With the admissions to UG courses in Ayurveda (BAMS), Homeopathy (BHMS) and Unani (BUMS) continuing till December — the HSC examination results were out on May 25 — the classes will not start even this month. As a result, Maharashtra University for Health Sciences (MUHS) has decided to conduct the first year examinations of these courses in November-December, instead of June-July, which is a delay of an entire semester.
An official from MUHS said the university decided to push the academic calendar in order to complete the mandatory 240 days of teaching. "The curriculum of health science courses is very vast and the colleges would struggle to complete it before the examination. Given the delay in admissions this year, it won't even be possible," he said.

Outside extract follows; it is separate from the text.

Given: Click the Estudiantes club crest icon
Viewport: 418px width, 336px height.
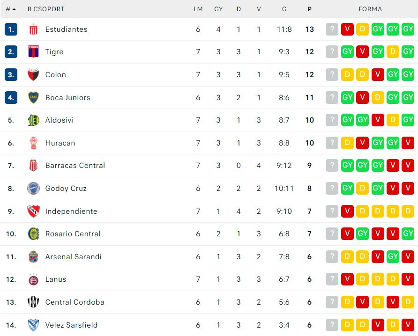Looking at the screenshot, I should pyautogui.click(x=33, y=29).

The admissions for BAMS, BUMS and BHMS are generally held after medical (MBBS) and dental (BDS) admissions, so that the students unable to secure a seat in MBBS and BDS still have a shot at one of the health science course. However, the Supreme Court's decision, in April, to replace the state's common entrance test (CET) with NEET as the criterion for medical and dental admissions, resulted in prolonging the admission procedure. The health science admissions could begin only after September 30.
"The admission procedure was completely jeopardised this year. Our teachers had to sit idle for a long period," said the principal of a Homeopathy college in the city. While the admission to private dental and medical colleges in the state took place on the basis of National Entrance-cum-Eligibility Test (NEET) the admissions for the state-run medical and dental colleges, as well as all the private and government institutes offering allied health science courses admitted the aspirants through the state conducted CET.
The university and the colleges also blamed Central Council of Indian medicine under minister of AYUSH for delayed the process of granting approval to colleges. "The colleges are required to renew their affiliation with the university and CCIM. The ministry of AYUSH took long to grant the affiliations," said the varsity official.
Meanwhile, the students are disappointed by the extension in their academic calendar. "We were hoping for June-July examinations, as we had already prep[ared for the internal tests. We now stand to lose an entire year," said a student from a Unanai college in the city.